▶ **EXTRAIT DU TEXTE**
++++++++
L’acteur ne se trompe pas. Rapidement, le coche vient à lui : il est repéré par Jacques Audiard qui lui offre le rôle d’un gitan, Jordi, dans son film coup de poing Un prophète. Le long métrage fait sensation à Cannes en 2009 où il décroche le Grand Prix du Jury, et Reda Kateb se retrouve, dans la vie comme à l’écran, sous les feux des projecteurs. Dans la foulée, il tient le rôle principal de Qu’un seul tienne et les autres suivront réalisé par Léa Fehner, largement salué par la critique.
Dès lors, les choses s’accélèrent pour l’acteur qui commence à être inondé de scénarios. Mais peut-être en raison du recul acquis après un bon début de carrière ponctué de galères, Reda Kateb ne se précipite pas dans la promesse de gloire tête baissée.
++++++++
▶ **LIGNES PRÉSENTÉES**
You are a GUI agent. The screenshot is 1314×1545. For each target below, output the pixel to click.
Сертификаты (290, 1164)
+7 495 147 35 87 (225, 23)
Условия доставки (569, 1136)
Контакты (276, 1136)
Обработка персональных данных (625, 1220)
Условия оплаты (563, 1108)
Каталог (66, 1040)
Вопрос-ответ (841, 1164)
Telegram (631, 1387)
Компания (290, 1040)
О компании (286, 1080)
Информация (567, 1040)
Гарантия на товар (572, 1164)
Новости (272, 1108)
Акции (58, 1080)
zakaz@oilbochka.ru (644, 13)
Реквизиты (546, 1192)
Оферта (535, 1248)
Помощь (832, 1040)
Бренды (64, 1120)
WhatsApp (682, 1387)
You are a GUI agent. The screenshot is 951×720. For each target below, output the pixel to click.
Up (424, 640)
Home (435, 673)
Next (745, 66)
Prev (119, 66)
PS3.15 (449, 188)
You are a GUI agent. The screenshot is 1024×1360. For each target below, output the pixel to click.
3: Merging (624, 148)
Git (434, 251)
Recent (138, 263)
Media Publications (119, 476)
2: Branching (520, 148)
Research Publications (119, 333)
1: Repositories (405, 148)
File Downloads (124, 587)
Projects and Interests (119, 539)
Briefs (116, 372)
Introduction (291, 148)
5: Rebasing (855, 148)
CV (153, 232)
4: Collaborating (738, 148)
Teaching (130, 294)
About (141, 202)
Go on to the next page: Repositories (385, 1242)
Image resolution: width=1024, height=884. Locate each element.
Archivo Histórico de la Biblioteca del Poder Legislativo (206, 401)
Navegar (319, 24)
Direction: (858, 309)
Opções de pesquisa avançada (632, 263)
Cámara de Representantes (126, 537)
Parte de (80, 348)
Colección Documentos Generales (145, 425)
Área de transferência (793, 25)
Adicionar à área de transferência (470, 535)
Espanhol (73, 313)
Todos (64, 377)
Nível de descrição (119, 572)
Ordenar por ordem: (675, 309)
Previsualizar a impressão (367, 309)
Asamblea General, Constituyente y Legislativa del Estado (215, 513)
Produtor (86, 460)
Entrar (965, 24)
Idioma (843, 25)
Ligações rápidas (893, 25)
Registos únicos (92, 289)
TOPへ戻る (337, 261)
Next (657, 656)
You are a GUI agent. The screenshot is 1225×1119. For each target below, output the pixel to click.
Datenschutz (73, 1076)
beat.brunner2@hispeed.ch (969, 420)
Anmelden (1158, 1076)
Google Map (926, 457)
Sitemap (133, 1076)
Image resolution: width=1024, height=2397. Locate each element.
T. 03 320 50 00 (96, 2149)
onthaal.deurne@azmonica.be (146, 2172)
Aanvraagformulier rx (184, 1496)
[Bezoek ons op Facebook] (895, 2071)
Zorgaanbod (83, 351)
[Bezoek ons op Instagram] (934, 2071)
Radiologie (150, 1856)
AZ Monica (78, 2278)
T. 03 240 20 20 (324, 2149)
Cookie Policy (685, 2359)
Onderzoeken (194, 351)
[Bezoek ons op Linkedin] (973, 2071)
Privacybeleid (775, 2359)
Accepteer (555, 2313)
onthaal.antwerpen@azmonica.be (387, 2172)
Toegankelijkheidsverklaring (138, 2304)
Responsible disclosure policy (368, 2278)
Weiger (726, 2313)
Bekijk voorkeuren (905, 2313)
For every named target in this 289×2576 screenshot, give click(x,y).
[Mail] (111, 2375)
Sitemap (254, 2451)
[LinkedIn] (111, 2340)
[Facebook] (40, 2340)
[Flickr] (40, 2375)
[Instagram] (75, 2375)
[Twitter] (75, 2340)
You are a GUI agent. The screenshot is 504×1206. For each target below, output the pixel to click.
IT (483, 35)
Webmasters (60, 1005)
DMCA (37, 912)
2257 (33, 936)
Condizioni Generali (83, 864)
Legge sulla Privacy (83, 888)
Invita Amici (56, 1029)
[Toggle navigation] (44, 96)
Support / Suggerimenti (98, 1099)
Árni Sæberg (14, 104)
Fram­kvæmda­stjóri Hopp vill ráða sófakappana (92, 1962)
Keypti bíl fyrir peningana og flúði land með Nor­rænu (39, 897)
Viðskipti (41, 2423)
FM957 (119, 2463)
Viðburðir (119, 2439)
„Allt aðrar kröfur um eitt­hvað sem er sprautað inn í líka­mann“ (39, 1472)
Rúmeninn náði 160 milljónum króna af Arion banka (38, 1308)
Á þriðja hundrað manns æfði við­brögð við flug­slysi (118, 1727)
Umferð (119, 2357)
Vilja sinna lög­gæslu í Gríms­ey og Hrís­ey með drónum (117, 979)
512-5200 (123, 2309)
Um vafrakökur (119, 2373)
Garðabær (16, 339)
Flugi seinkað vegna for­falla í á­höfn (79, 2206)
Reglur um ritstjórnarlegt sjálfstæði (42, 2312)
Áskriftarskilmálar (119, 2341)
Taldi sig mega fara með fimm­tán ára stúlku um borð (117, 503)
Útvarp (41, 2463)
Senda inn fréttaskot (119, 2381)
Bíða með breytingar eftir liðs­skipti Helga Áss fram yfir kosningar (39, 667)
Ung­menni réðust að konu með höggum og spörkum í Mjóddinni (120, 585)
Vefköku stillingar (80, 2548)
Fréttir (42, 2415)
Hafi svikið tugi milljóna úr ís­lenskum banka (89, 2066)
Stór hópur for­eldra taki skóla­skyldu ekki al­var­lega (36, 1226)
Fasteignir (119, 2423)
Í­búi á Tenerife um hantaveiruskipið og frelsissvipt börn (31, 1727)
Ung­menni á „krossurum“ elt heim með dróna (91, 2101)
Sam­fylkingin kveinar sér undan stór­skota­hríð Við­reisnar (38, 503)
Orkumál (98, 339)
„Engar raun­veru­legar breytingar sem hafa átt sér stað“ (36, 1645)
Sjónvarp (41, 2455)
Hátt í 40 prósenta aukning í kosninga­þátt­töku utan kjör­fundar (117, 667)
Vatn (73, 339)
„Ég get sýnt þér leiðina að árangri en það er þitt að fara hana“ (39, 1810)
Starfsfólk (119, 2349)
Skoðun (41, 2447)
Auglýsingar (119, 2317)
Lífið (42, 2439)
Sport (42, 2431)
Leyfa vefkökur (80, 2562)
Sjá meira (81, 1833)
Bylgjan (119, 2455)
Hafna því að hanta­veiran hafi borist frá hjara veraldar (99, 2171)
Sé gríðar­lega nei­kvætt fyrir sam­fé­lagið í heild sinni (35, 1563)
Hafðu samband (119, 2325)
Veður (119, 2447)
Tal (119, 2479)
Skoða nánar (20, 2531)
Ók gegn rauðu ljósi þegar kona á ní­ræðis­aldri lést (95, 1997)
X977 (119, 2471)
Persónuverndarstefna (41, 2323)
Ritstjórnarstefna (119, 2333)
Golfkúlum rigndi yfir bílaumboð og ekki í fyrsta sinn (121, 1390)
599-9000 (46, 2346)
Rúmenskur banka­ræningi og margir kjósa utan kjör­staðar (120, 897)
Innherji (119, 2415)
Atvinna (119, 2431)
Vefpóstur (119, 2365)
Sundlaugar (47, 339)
++++++++
▶ **BUT DE L'EXERCICE**
Répondez à ces questions sur le passage consacré à Reda Kateb :
1. Quel rôle Jacques Audiard offre-t-il à l'acteur dans Un prophète ?
2. Quelle récompense le film obtient-il à Cannes en 2009 ?
3. De quoi l'acteur commence-t-il à être inondé ?

▶ **EXERCICE TERMINÉ**
1. Le rôle d'un gitan, Jordi.
2. Le Grand Prix du Jury.
3. De scénarios.